Without any pictures, reproduce exactly the lines running from the line containing "This screenshot has width=1568, height=662." through the end of the entries.

Start of Task input

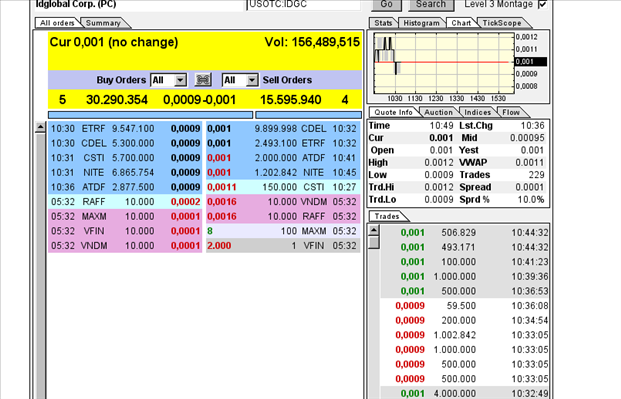Select the Auction tab
This screenshot has height=399, width=621.
coord(438,112)
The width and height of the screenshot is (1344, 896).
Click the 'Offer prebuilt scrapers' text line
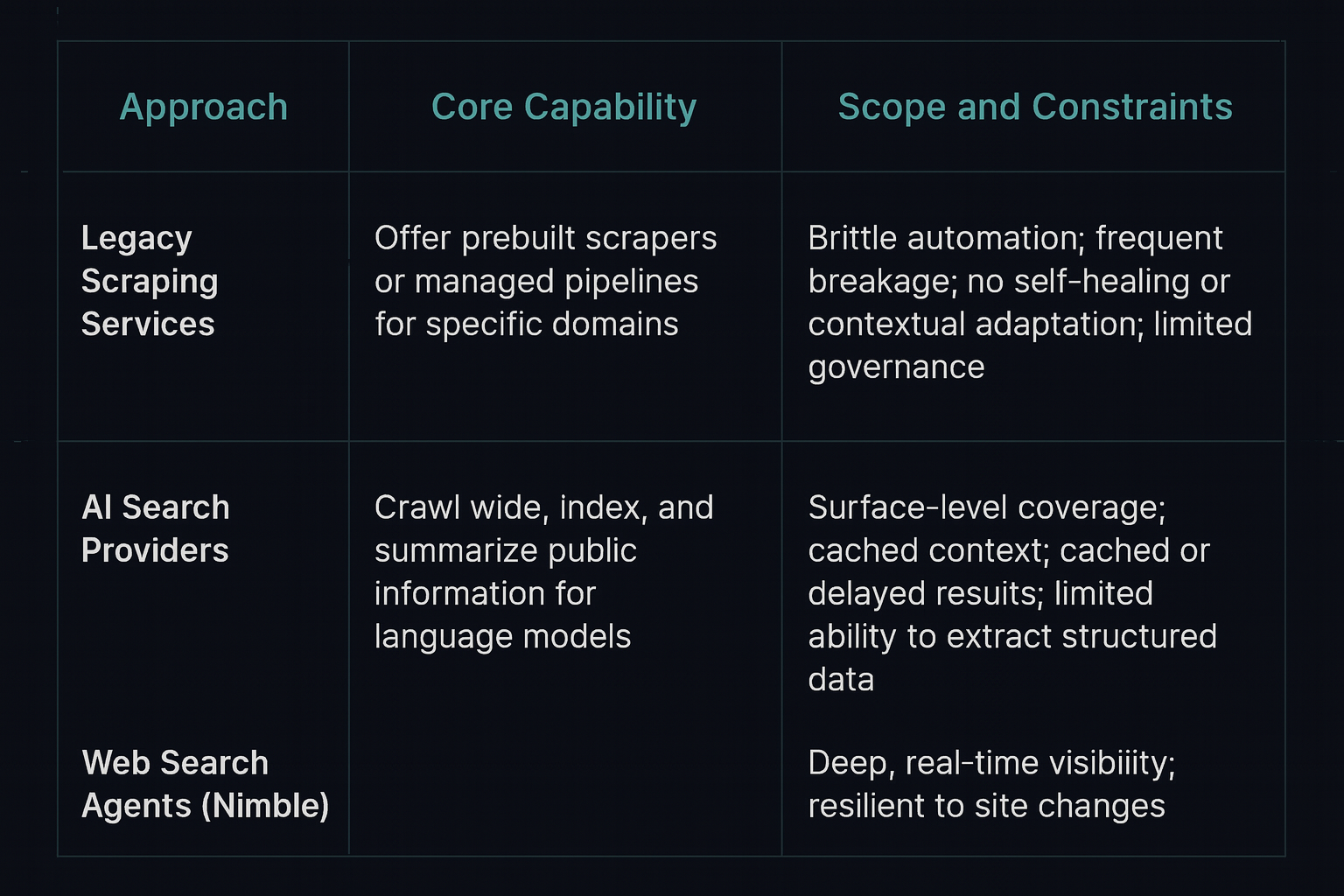pyautogui.click(x=545, y=239)
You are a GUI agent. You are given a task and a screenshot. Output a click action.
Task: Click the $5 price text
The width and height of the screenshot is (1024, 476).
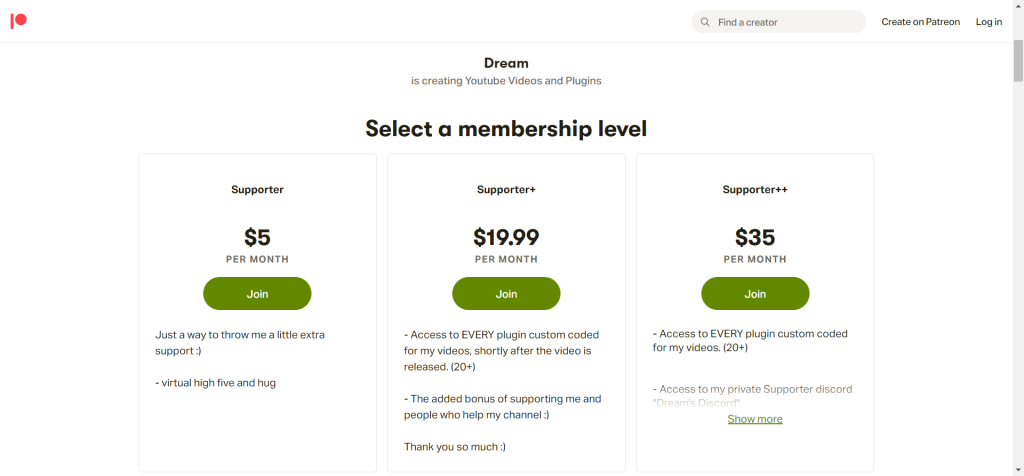pos(257,237)
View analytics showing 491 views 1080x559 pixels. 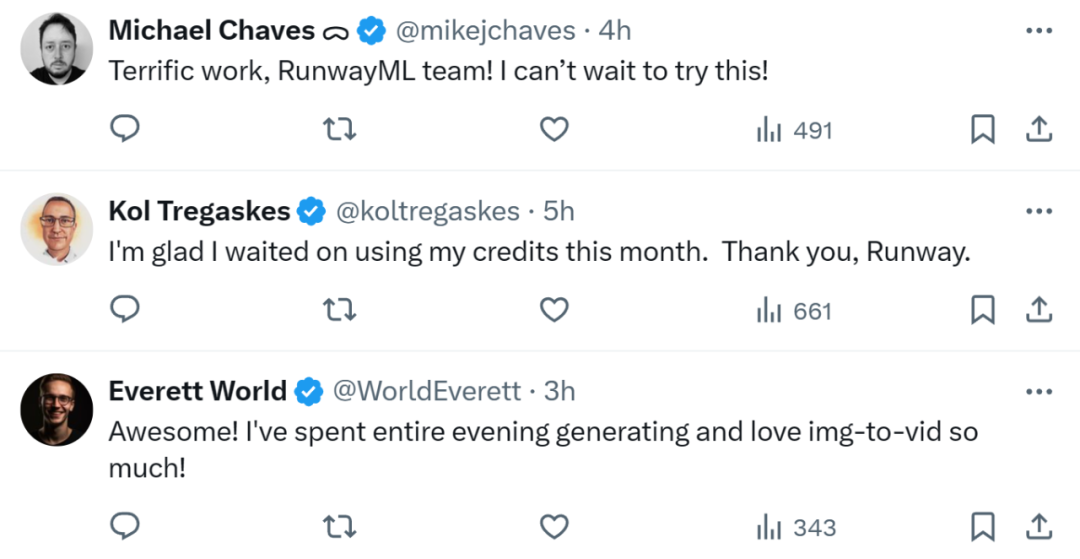pyautogui.click(x=794, y=129)
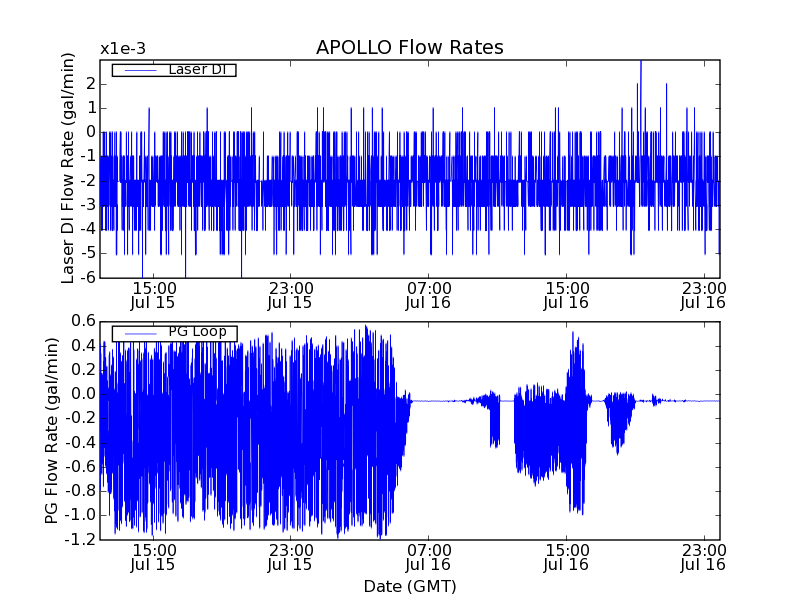Screen dimensions: 800x600
Task: Select the Laser DI Flow Rate y-axis label
Action: tap(69, 168)

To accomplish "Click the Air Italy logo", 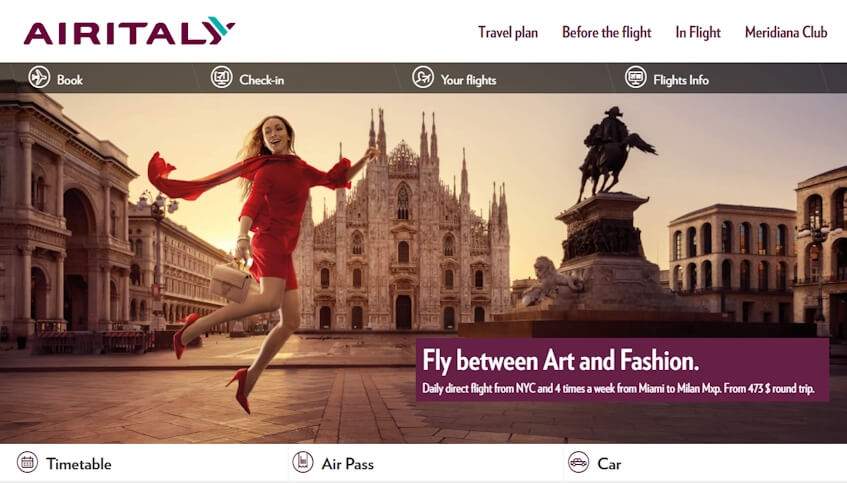I will [x=130, y=31].
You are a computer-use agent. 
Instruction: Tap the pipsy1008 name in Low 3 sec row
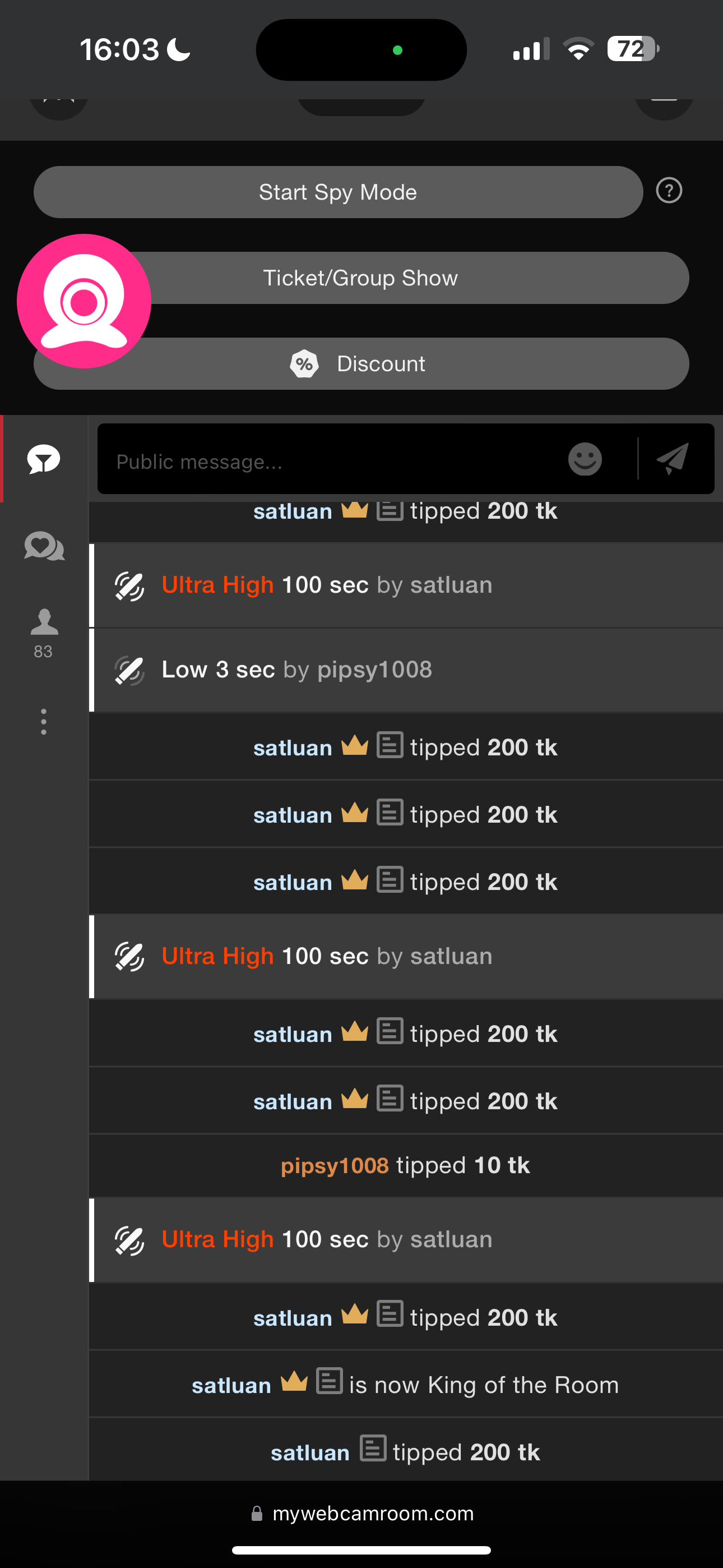pos(375,670)
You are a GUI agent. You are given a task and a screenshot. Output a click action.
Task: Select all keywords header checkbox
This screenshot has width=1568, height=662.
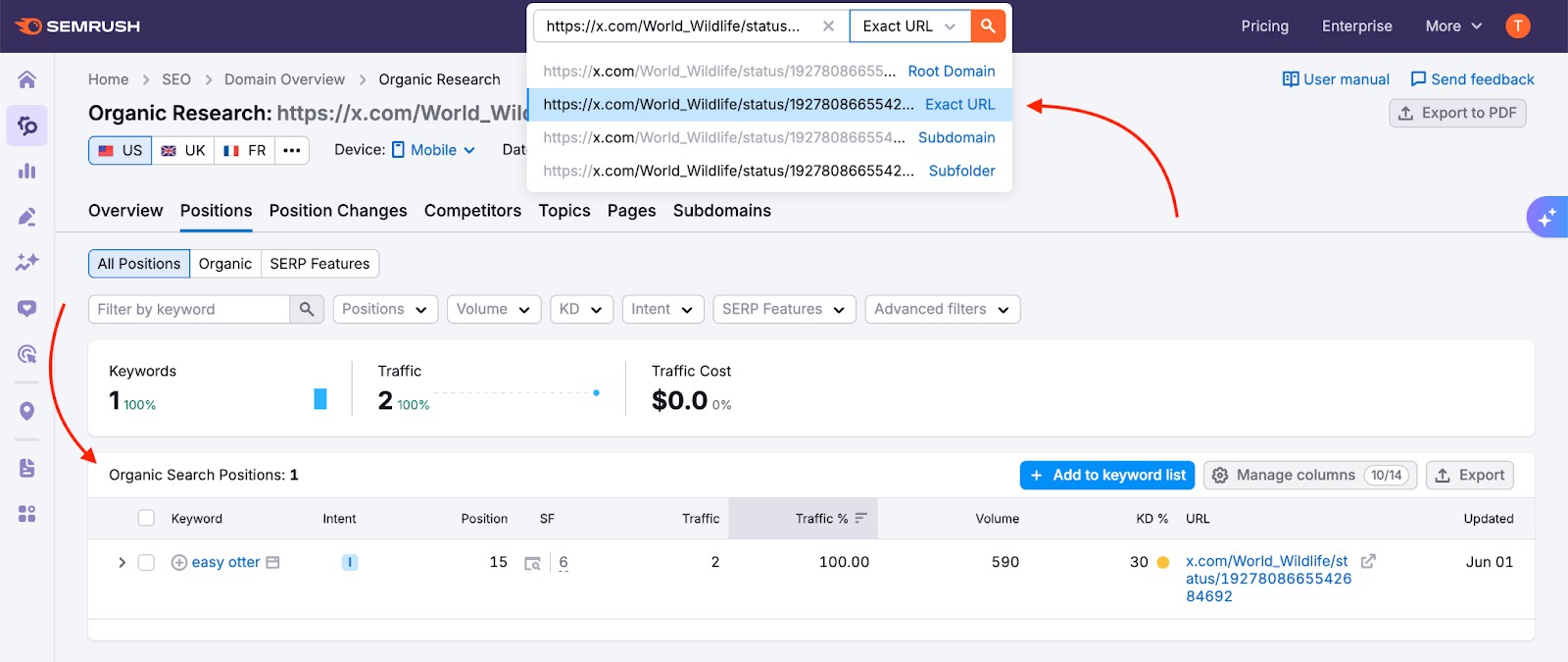coord(146,519)
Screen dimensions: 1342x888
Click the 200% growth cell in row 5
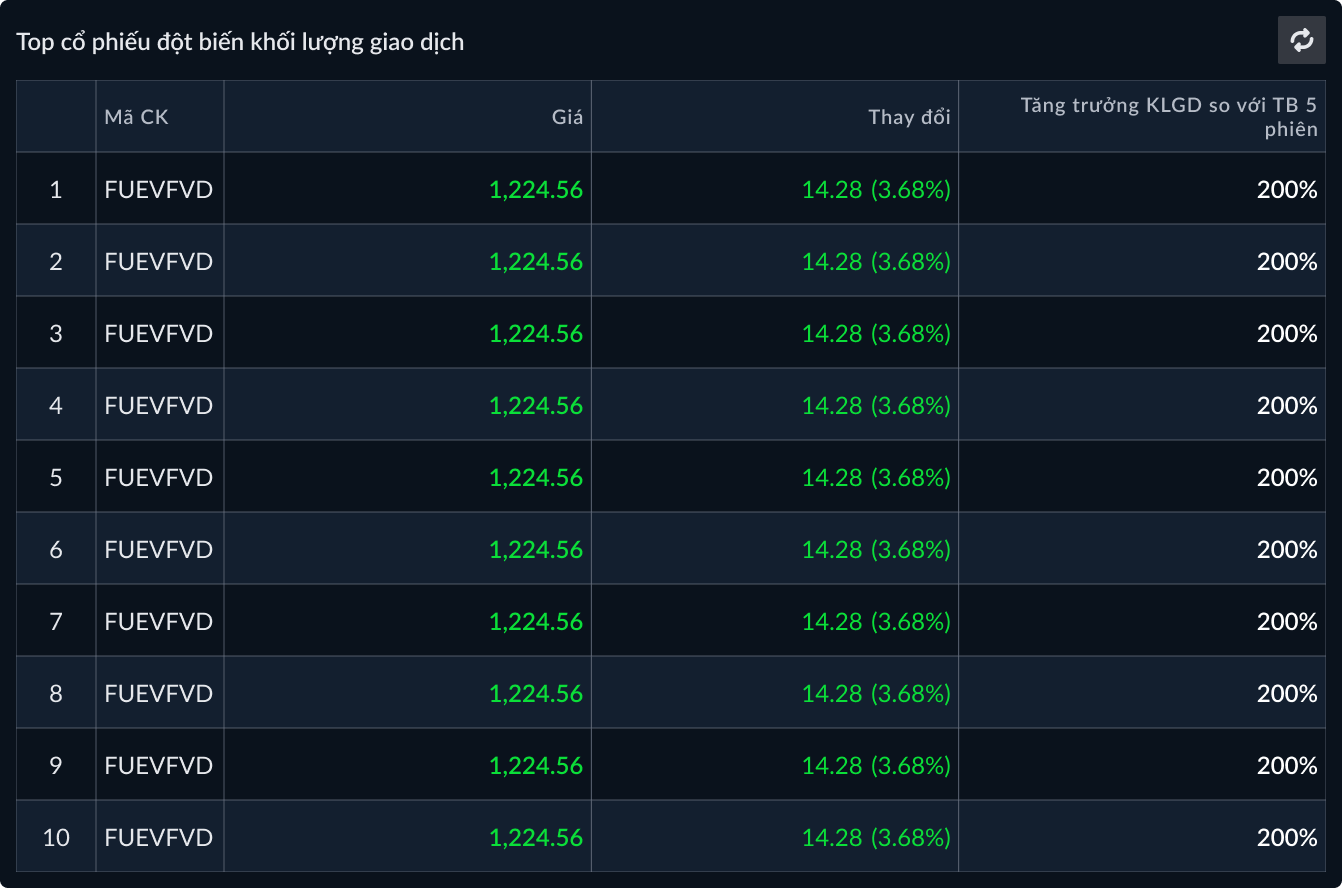coord(1286,477)
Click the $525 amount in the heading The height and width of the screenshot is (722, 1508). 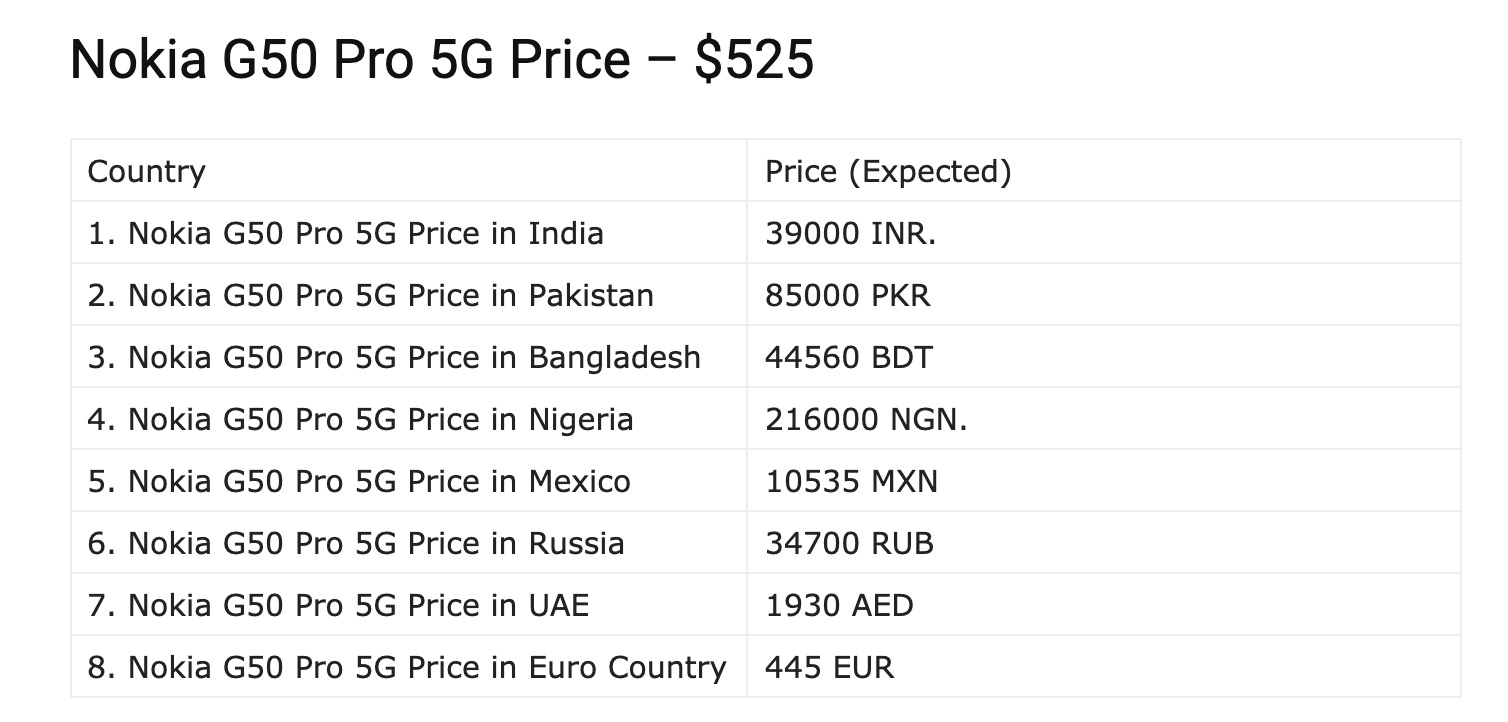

End of Task input

• Completed exercise:
This screenshot has width=1568, height=662.
coord(146,519)
Screen dimensions: 1342x888
Click the 200% growth cell in row 5
coord(1286,477)
Click the $525 amount in the heading The height and width of the screenshot is (722, 1508). 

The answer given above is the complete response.